[PAGE EXTRACT — start]

The terror groups themselves are divided into three categories. “Category one,” and the top priority for U.S. counter-terror efforts according to the author, should be groups with both the “interest and ability” to perpetrate attacks in the United States. They include al Qaeda in the Arabian Peninsula based in Yemen, al Qaeda’s core elements along the Pakistan-Afghanistan border, homegrown jihadists such as the Boston Marathon-bombing Tsarnaev brothers, and the growing number of radicalized Americans fighting the Assad regime in Syria.

“Second category” terror groups are those incapable of mounting a domestic terrorist attack, but who remain committed to attacking U.S. and other Western targets abroad. They emanate from countries such as Somalia, Iraq, Libya and Nigeria, and include al-Shabaab and Boko Haram. “Third category” terrorist groups are those with little interest or capacity to target America or American interests overseas. Jones cites the East Turkestan Islamic Movement in China, and “numerous others with parochial interests across Africa, the Middle East and Asia.”

Different military strategies are offered for coping with each category. Groups in the first category should be subjected to “clandestine special operations, intelligence, diplomatic and other capabilities to target al Qa'ida groups and their financial, logistical and political support networks.” The U.S. should also assist local governments with training, advice and assistance in attacking terror’s root causes, which he claims range from incompetent security forces to collapsing economies. (The latter root cause is a largely specious assumption, as this list of middle class and wealthy high-level terrorist indicates).

Jones posits that groups in the second category should engender U.S. support for local governments, but no direct action on our part. For the third category, he suggests an approach that relies on counter-terror operations by allies and local governments while keeping American air, naval and rapidly deployable ground forces assets in close proximity “offshore.”

[PAGE EXTRACT — finish]
[DATA TO EXAMINE — start]

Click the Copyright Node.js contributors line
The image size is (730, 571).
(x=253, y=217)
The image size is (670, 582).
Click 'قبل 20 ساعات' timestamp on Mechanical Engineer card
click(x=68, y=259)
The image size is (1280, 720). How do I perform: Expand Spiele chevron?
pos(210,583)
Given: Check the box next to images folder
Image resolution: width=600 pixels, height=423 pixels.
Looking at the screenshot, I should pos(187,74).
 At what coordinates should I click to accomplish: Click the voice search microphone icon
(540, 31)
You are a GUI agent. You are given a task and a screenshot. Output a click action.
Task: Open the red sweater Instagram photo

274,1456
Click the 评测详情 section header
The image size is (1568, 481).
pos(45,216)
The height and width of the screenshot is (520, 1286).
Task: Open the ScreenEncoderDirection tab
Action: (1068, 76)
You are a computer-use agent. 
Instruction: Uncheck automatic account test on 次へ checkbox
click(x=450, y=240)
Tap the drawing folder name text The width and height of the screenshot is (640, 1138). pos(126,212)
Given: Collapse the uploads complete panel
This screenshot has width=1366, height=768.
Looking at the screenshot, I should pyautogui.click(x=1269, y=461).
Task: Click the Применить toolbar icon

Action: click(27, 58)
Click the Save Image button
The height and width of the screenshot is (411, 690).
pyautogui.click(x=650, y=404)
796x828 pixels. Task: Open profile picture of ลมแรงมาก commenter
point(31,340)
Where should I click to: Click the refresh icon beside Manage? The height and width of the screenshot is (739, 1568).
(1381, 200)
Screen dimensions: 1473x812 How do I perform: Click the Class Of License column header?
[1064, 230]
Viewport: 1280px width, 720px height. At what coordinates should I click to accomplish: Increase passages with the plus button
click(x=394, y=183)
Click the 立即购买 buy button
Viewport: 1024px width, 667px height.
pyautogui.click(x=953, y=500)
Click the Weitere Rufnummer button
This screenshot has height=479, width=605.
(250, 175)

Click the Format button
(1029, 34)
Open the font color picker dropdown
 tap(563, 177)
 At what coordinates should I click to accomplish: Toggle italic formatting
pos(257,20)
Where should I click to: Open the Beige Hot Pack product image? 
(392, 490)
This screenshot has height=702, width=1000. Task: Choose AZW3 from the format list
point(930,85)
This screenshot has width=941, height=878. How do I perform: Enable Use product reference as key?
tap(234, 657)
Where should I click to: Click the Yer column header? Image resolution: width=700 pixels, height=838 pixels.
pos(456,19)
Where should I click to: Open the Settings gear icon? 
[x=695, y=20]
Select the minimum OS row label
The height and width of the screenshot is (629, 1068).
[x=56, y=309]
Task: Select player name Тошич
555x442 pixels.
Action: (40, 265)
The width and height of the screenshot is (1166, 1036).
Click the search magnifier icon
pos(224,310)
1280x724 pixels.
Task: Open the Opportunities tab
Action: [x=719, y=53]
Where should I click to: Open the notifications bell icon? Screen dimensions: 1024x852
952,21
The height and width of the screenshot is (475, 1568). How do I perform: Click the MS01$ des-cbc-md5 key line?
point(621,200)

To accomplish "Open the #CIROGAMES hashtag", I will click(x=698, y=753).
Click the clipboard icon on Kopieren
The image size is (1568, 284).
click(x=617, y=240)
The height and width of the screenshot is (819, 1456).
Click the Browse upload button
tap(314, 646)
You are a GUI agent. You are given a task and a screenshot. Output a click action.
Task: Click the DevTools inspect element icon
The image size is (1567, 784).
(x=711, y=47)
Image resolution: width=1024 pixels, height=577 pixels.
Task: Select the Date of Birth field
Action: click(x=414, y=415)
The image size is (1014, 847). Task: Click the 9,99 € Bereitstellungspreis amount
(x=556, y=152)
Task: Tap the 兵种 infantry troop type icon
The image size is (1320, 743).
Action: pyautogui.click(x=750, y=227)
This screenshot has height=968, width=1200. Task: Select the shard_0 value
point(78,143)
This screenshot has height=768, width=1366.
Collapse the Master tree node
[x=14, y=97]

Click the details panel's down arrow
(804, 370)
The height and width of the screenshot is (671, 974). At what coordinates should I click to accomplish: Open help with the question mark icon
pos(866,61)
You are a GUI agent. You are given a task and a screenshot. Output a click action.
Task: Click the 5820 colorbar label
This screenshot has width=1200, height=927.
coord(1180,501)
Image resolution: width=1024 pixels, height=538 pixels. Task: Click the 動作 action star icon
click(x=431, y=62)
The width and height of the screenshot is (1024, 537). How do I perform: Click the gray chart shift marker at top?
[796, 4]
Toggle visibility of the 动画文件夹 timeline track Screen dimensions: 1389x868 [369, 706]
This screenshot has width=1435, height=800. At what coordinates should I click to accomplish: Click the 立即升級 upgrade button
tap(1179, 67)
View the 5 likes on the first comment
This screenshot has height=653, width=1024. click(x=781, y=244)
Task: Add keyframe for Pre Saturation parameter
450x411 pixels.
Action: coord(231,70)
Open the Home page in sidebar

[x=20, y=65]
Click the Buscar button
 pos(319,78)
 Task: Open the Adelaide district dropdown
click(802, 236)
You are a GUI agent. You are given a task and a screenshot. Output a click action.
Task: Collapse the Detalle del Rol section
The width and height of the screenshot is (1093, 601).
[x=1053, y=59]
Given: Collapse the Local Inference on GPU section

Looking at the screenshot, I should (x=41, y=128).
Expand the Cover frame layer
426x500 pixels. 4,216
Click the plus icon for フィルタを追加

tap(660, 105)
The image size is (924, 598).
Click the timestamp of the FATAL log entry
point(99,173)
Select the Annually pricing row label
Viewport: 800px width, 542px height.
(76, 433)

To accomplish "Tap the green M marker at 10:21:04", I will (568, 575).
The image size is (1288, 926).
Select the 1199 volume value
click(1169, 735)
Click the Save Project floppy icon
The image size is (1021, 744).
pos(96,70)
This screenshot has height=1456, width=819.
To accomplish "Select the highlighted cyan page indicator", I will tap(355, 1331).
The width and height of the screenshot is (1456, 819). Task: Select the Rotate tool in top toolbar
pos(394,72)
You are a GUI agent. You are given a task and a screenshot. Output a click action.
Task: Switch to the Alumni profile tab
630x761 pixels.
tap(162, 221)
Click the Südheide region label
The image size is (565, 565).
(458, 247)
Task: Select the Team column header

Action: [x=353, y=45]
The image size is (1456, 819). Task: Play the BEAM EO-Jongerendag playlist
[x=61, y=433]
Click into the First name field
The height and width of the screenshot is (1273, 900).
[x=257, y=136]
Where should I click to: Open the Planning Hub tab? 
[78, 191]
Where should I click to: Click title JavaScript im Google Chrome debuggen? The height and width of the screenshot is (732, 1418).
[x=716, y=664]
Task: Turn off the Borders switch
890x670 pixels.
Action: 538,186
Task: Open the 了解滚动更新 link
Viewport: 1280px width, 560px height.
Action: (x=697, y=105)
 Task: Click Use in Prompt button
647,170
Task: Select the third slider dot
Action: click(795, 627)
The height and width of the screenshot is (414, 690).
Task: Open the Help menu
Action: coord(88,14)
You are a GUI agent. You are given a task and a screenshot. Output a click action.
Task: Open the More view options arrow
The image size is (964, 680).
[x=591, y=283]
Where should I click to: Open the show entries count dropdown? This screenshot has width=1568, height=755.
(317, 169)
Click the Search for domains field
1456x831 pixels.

[DATA TO EXAMINE — finish]

▸ **TASKS TO COMPLETE**
[A] In the text on terror group categories, rewrite the part starting at "The terror groups" and ending at "regime in Syria.", substituting "militants" for "jihadists".
[B] In the text on terror group categories, which group in China does Jones cite as an example of the third category?
[C] Do these statements agree with the text on terror group categories? (i) Second-category groups can mount a domestic terrorist attack in the United States. (ii) For second-category groups, Jones calls for direct U.S. action. (iii) Al-Shabaab and Boko Haram are among the second-category groups.

▸ **EXPECTED OUTPUTS**
[A]
The terror groups themselves are divided into three categories. “Category one,” and the top priority for U.S. counter-terror efforts according to the author, should be groups with both the “interest and ability” to perpetrate attacks in the United States. They include al Qaeda in the Arabian Peninsula based in Yemen, al Qaeda’s core elements along the Pakistan-Afghanistan border, homegrown militants such as the Boston Marathon-bombing Tsarnaev brothers, and the growing number of radicalized Americans fighting the Assad regime in Syria.

[B] The East Turkestan Islamic Movement.

[C]
(i) No: "those incapable of mounting a domestic terrorist attack"
(ii) No: "but no direct action on our part"
(iii) Yes: "and include al-Shabaab and Boko Haram"